--- Texto apresentado ---
□ □ □

Patrícia na luta pela obra de Naná Vasconcelos

“Eu sou um Brasil que o Brasil não conhece”. Patrícia, viúva de Naná Vasconcelos, lembra que o músico se apresentava com essas palavras, traduzidas em diferentes línguas, para as multidões que o acompanharam pelo mundo. Naná faleceu aos 71 anos em março, sete meses após ser diagnosticado com câncer de pulmão, e transpirou a música dos seus ancestrais até o último segundo. No período em que lutava contra a doença, o percussionista pernambucano trabalhou no álbum que fecharia sua viagem sonora através do sagrado: O Budista Afrobudista.

No projeto inspirado em cânticos e mantras sacros, Naná transforma a dor em música. “O processo de produção de todo o disco foi marcado pela grandeza de Naná em superar o momento difícil que enfrentava”, revela Patrícia Vasconcelos. Ela, que nos últimos oito anos trabalhou ao lado do marido como produtora, lamenta a falta de conhecimento da maioria dos brasileiros diante da imensa obra do músico. “O trabalho de Naná é muito mais valorizado em outros países do que no Brasil. Aqui, as pessoas ainda não despertaram para a sua genialidade”, desabafa.

O percussionista gravou a maioria das músicas de O Budista Afrobudista em um reprodutor de som portátil e outra parte compôs já internado, ao lado do compositor e multi-instrumentista Egberto Gismonti e do maestro Gil Jardim, antigos parceiros musicais. “O trabalho está praticamente completo. Falta gravarmos apenas três faixas. O mais importante, agora, é captar recursos”, explica Patrícia, que está produzindo o álbum. Seu desejo é lançá-lo ainda este ano, em dezembro.

O nome da obra é inspirado no título de uma reportagem publicada pelo jornal argentino La Nación no ano passado: “El budista afro de la percusión” (O budista afro da percussão, em tradução livre). “Quando leu a matéria, Naná me disse: ‘Que bonito! Meu próximo disco terá essas palavras’”, lembra Patrícia. A música homônima está sendo finalizada por Egberto Gismontti que recebeu, no hospital, instruções precisas do percussionista através de gestos e até batuques no lençol da cama ou em embalagens de comida. Gil Jardim ficou encarregado de produzir outra importante canção-mantra do álbum, Amém e amem, dizeres grafados na lápide de Naná.

□ □ □

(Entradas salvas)
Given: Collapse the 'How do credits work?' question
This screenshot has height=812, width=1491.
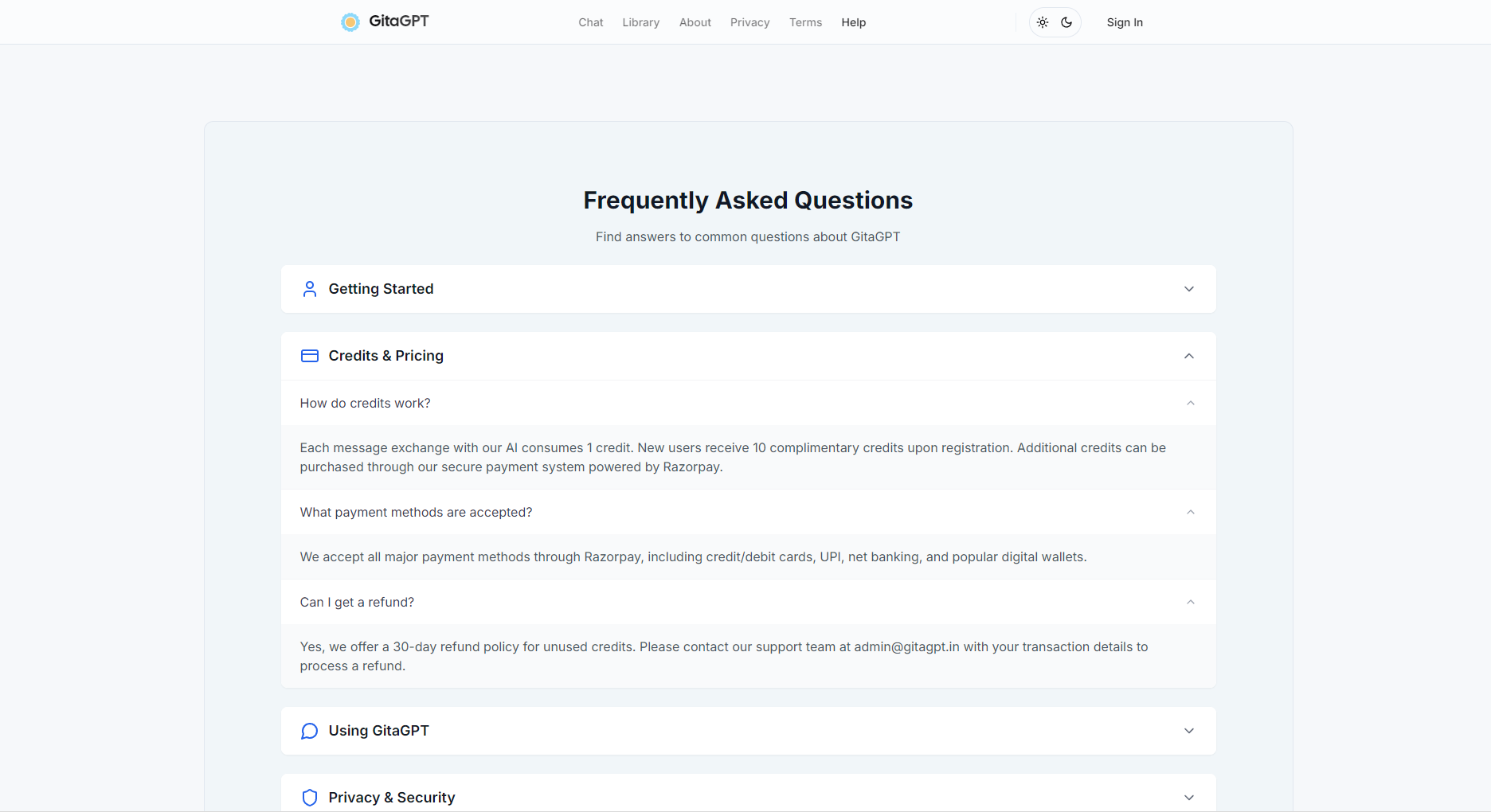Looking at the screenshot, I should [x=1190, y=404].
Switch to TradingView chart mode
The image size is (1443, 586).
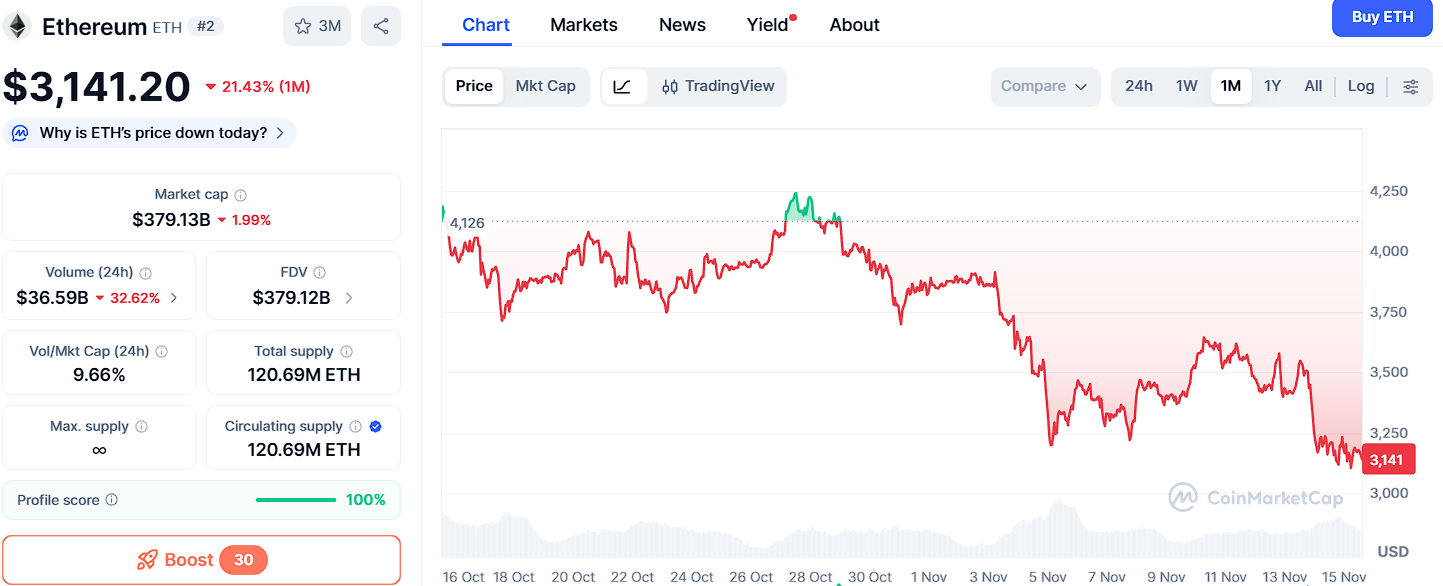click(x=718, y=87)
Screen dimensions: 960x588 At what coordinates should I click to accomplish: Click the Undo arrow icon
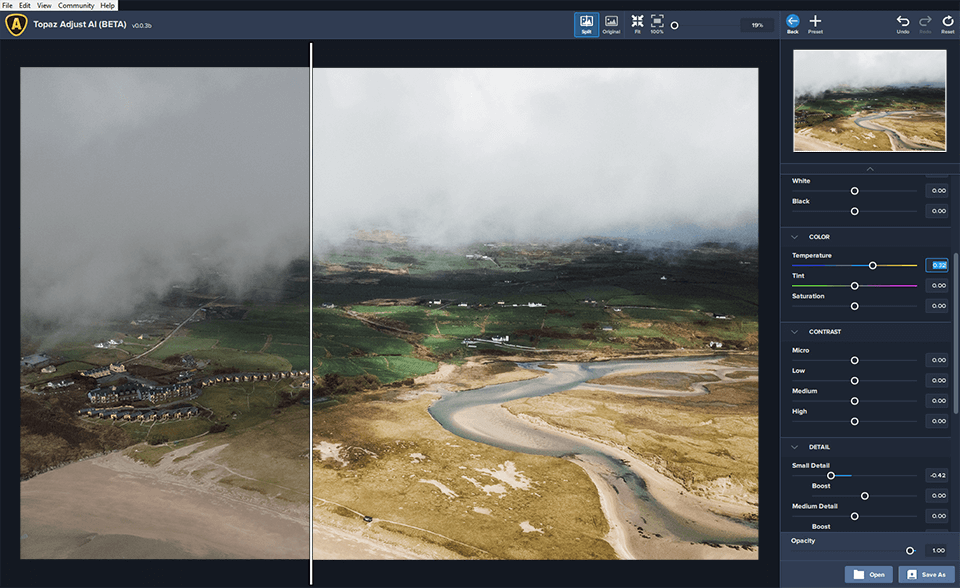(902, 22)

□ □ □

--- Tarefa A ---
Liste todas as pessoas chamadas pelo nome no texto sobre Naná Vasconcelos.
--- Tarefa B ---
Escreva a continuação do texto sobre Naná Vasconcelos a partir do ponto em que ele termina.

--- Resposta esperada A ---
Naná Vasconcelos
Patrícia Vasconcelos
Egberto Gismonti
Gil Jardim

--- Resposta esperada B ---
A música Respire Fundo e Diga 33, trilha do espetáculo de balé do projeto Dança Vida, de São Paulo, também surgiu como uma espécie de cura. “Todo dia, um médico da equipe que tratava Naná o examinava e pedia que respirasse fundo e dissesse ’33’. Já exausto de todo o tratamento, ele acabou se irritando”, relembra Patrícia. “Após algumas conversas”, conta, “Naná se refez e disse que faria uma música em homenagem à orientação. Para mim, é uma lição de superação. Durante todo o tempo, ele esteve consciente e se curando por meio da sonoridade do que sentia. Eu vejo esse trabalho como uma mensagem de paz”.

Outros planos

Dentre as prioridades de Patrícia na missão de preservar a história de Naná Vasconcelos, está a parceria com os diretores pernambucanos André Brasileiro e Tuca Siqueira, na produção do documentário Caminhos. Previsto para ser lançado no final de 2017, o filme apresentará imagens atuais e de acervo pessoal, narrando momentos notáveis da vida do músico.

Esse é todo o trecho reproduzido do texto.